While the researchers used the onset and offset of the antiplatelet effect of ticagrelor compared to clopidogrel as the primary outcome, they also documented and graded adverse effects as mild, moderate or severe. During the study, the researchers also collected serum samples and assessed plasma levels.
Results showed that incidence of dyspnea occurred at rates of 38.6, 9.3 and 8.3 percent in the ticagrelor, clopidogrel and placebo arms, respectively. Investigators at the various study sites estimated that 24.6, 3.7 and 0 percent of these rates were directly associated with the study drug.

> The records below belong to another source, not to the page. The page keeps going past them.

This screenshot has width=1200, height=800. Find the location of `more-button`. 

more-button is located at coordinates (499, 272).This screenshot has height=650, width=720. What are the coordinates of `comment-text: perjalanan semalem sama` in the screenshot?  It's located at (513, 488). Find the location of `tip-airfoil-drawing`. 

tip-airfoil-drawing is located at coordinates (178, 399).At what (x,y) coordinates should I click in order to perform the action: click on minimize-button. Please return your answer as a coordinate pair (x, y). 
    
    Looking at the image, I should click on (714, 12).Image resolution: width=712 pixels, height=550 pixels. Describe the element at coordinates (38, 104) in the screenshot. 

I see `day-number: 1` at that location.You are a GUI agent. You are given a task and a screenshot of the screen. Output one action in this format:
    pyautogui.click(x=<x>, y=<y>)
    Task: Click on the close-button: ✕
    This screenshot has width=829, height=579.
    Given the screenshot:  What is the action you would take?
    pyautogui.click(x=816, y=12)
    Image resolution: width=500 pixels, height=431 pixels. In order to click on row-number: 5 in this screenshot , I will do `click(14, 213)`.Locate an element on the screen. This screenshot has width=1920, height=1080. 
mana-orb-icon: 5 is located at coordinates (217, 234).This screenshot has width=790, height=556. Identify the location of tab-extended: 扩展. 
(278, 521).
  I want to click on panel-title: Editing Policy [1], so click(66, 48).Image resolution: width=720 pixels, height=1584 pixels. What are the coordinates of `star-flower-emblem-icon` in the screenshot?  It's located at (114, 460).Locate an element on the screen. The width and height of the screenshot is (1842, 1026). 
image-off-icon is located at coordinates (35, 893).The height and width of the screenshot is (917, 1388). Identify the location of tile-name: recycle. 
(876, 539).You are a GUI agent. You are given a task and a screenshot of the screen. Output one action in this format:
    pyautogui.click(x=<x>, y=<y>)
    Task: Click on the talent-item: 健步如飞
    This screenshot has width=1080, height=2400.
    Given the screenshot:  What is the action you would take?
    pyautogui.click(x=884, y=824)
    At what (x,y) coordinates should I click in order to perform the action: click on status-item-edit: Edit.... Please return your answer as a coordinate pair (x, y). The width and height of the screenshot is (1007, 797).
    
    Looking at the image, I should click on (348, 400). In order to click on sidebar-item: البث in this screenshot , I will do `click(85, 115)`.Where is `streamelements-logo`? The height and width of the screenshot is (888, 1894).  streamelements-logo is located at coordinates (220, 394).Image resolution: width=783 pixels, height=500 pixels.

The researchers found that there were no statistically significant changes in patients’ blood pressure, heart rates, ejection fractions or N-terminal pro-brain natriuretic peptide between baseline and week six of follow-up. Additionally, researchers found no significant events involving pulmonary parameters including ventilation and respiratory rate, spirometry, lung volume, lung diffusion capacity or blood oxygen saturation.
Dyspnea did not affect either cardiac or pulmonary measurements. “The reversible nature of ticagrelor-related dyspnea and the lack of any evidence of cardiac or pulmonary pathology associated with this provide reassurance about the nature of this side effect,” the authors wrote.
In addition, after looking at serum levels the researchers found no significant evidence of metabolic acidosis developing after drug treatment and no significant differences between either group regarding pharmacokinetic parameters at either drug onset of offset.
“Although the mechanism for the dyspnea is unproven, a number of observations support the hypothesis that adenosine may mediate it,” the authors wrote.
“Ticagrelor treatment was not associated with any adverse changes in cardiac or pulmonary function after six weeks of treatment in this study of patients who were free of active lung disease at commencement of the study, including patients who had dyspnea during therapy,” they concluded. “Further studies of ticagrelor in patients with active lung disease are now warranted.”